Prepare and plan ahead

As with any new or change in strategy, be sure to plan well ahead. Modifying or enhancing your employee health and wellbeing initiatives shouldn’t be a knee-jerk reaction to a potential return to the office, but carefully thought out and developed in conjunction with your people.

Brief your people so they know what is changing, when and for what reason. Share the impact that past initiatives might have had and why there is a need for change. If you have data to back this up, even better. This might come from employee surveys, satisfaction levels or even trends in your people data. For example, the provision of private healthcare and check-ups may have contributed to a reduction in absenteeism. Use this data to inform your decision-making when developing your health and wellbeing initiatives.

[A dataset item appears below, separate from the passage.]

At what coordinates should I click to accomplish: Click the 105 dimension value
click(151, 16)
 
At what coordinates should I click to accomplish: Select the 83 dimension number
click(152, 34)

Open, frequent communication

This is crucial to the success of any new initiative, but especially so for health and wellbeing as it is one that is so personal.

Before you’re at the point of rolling out any new health and wellbeing initiative, start to generate buzz among amongst your people. Send a ‘sneak peek’ email that highlights what’s coming and the benefits of these tools.

Similarly, once your health and wellbeing initiative has been rolled out, continue open lines of communication to ensure employees know where and how to access the tools, platforms and benefits on offer. And follow up to see how employees are finding any new health and wellbeing initiatives.

Ensure routine evaluation

Often the most overlooked aspect of any policy or strategy changes to evaluation. What works today might not be relevant in 6- or 12-months’ time. Be sure to routinely check in with your people to understand how they’re getting on and whether you could be doing anything more.

What is working? What isn’t? What could you do differently? What do they need?

This may be a matter of running the aforementioned survey at routine intervals to understand the impact and the change in employee sentiment or simply asking for feedback on each initiative provided.

Take a wider view and analyse success in terms of changing people metrics. Have sick days reduced? Has employee satisfaction improved? Is absenteeism affected?

However, you choose to evaluate success, ensure that it is used for good. Whether modifying the health and wellbeing initiatives provided or introducing entirely new ones; be sure to take decisive action off the back of your evaluation process.